Task prompt
Could you reproduce the lines below from the one with "Phim (57, 108)" through the one with "Đám cưới tuyệt"? Keep both ends and add nothing.

Dataset
--

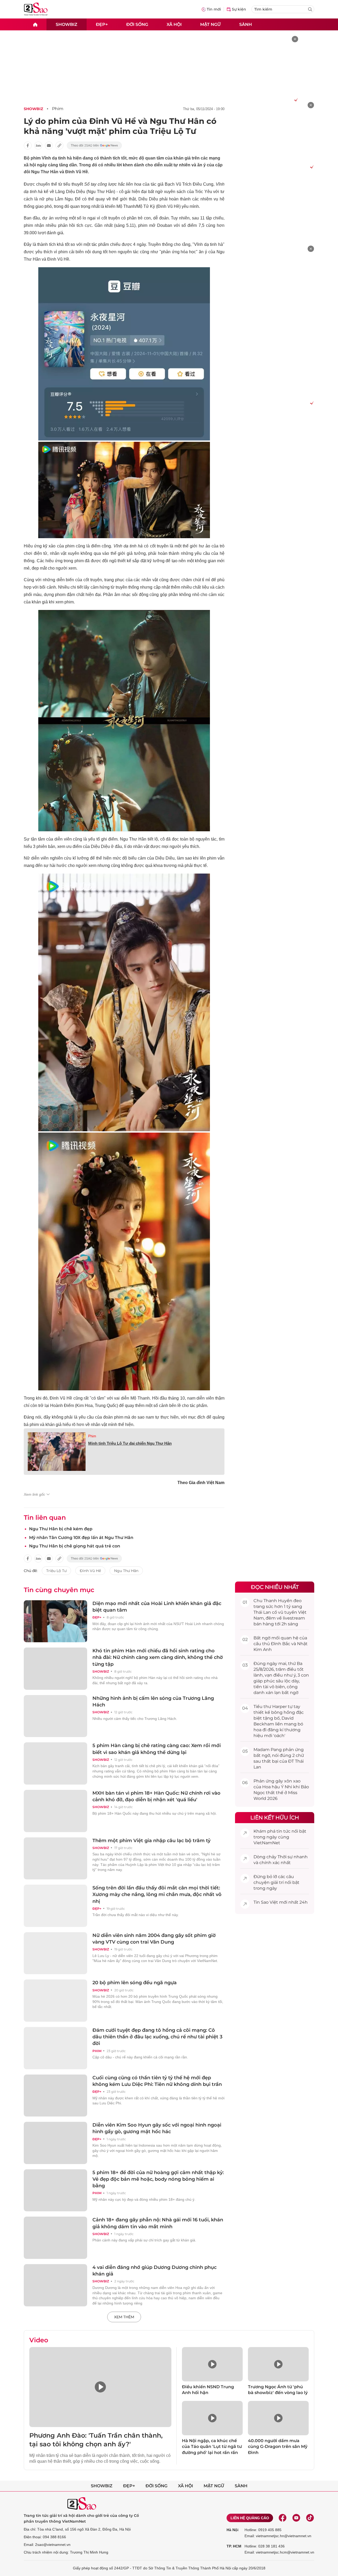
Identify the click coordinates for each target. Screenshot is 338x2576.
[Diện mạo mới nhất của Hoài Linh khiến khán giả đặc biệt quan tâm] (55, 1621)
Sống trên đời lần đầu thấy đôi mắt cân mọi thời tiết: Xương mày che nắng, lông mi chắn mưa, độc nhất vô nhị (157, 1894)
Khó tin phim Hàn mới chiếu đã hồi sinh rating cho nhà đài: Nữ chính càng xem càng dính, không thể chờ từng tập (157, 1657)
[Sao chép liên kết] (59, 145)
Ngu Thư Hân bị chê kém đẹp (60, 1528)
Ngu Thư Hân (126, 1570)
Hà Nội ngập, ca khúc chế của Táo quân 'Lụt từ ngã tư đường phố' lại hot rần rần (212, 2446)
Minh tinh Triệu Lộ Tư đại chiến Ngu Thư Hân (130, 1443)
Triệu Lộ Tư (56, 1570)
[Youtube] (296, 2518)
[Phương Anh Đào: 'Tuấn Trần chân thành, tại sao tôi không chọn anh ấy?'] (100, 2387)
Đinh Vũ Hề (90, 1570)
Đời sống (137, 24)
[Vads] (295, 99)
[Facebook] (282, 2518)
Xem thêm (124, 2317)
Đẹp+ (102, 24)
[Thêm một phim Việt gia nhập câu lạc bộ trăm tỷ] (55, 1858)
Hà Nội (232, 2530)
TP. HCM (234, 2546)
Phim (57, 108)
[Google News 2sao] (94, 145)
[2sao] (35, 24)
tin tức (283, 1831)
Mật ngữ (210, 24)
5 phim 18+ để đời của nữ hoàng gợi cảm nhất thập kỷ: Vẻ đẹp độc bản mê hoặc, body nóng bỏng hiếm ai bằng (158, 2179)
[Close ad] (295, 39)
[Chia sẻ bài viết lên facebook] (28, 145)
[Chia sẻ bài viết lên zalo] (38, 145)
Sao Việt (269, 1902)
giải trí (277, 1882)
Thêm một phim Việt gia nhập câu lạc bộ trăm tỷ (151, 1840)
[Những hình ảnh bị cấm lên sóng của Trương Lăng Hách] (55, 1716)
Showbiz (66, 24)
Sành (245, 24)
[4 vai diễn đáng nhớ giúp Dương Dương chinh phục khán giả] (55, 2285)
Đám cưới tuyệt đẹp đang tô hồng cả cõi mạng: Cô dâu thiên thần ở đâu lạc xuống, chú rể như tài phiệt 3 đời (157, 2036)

--

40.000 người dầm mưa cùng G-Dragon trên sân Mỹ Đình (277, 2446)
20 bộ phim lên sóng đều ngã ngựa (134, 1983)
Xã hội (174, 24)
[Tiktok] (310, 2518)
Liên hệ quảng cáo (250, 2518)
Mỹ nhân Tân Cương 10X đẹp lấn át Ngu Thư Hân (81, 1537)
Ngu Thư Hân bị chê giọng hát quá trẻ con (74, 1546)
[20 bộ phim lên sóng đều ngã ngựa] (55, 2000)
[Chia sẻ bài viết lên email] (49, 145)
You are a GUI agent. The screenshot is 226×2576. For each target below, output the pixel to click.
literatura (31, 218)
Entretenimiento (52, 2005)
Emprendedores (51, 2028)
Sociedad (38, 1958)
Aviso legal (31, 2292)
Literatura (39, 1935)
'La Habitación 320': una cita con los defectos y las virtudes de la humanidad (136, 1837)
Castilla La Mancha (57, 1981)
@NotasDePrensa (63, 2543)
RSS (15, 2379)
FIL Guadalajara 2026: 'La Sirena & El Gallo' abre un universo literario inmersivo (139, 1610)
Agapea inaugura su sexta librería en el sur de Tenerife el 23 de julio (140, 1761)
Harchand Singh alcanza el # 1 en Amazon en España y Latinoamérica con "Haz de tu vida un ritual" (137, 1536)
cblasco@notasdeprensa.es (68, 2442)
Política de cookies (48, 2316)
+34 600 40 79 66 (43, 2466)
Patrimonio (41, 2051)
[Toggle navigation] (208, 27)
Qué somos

--

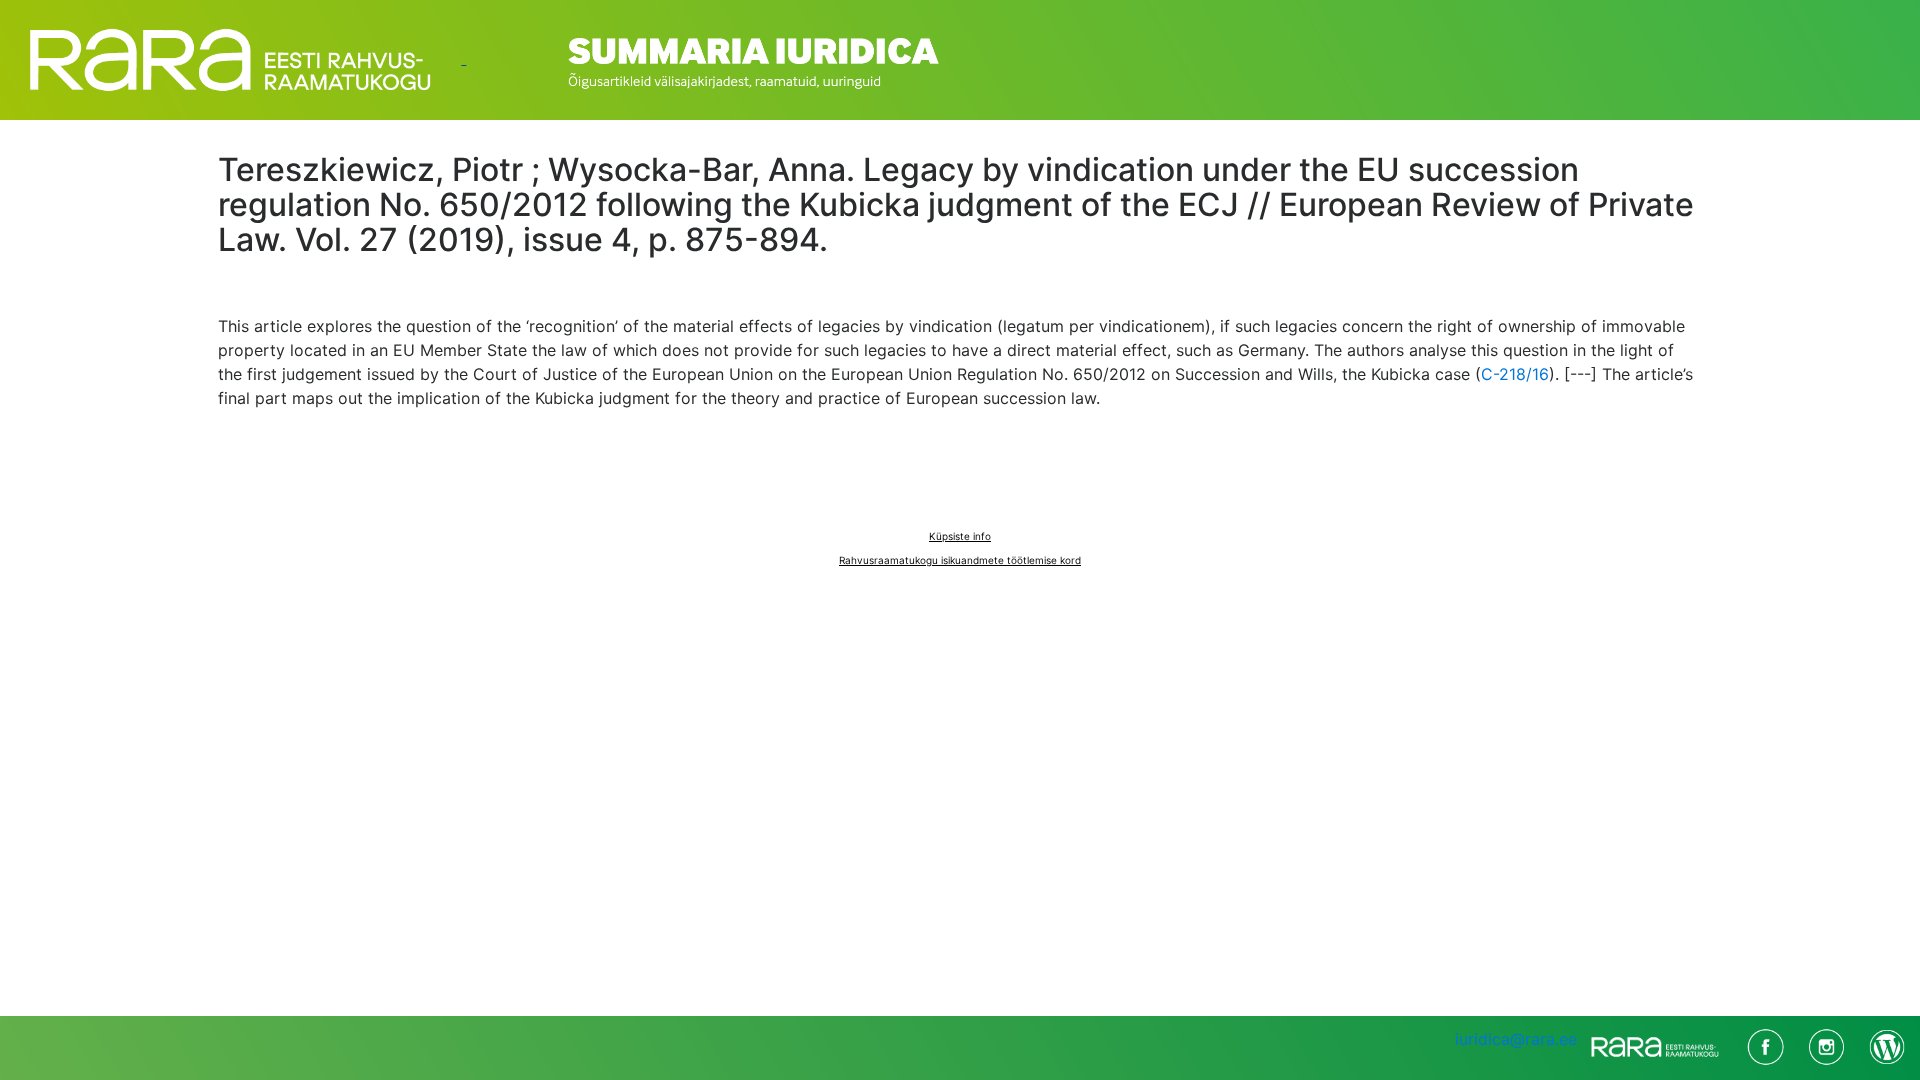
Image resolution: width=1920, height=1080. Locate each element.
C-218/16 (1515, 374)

--

Task output
Phim (57, 108)
[Google News 2sao] (94, 145)
[2sao] (35, 24)
tin tức (283, 1831)
Mật ngữ (210, 24)
5 phim 18+ để đời của nữ hoàng gợi cảm nhất thập kỷ: Vẻ đẹp độc bản mê hoặc, body nóng bỏng hiếm ai bằng (158, 2179)
[Close ad] (295, 39)
[Chia sẻ bài viết lên facebook] (28, 145)
[Chia sẻ bài viết lên zalo] (38, 145)
Sao Việt (269, 1902)
giải trí (277, 1882)
Thêm một phim Việt gia nhập câu lạc bộ trăm tỷ (151, 1840)
[Những hình ảnh bị cấm lên sóng của Trương Lăng Hách] (55, 1716)
Showbiz (66, 24)
Sành (245, 24)
[4 vai diễn đáng nhớ giúp Dương Dương chinh phục khán giả] (55, 2285)
Đám cưới tuyệt đẹp đang tô hồng cả cõi mạng: Cô dâu thiên thần ở đâu lạc xuống, chú rể như tài phiệt 3 đời (157, 2036)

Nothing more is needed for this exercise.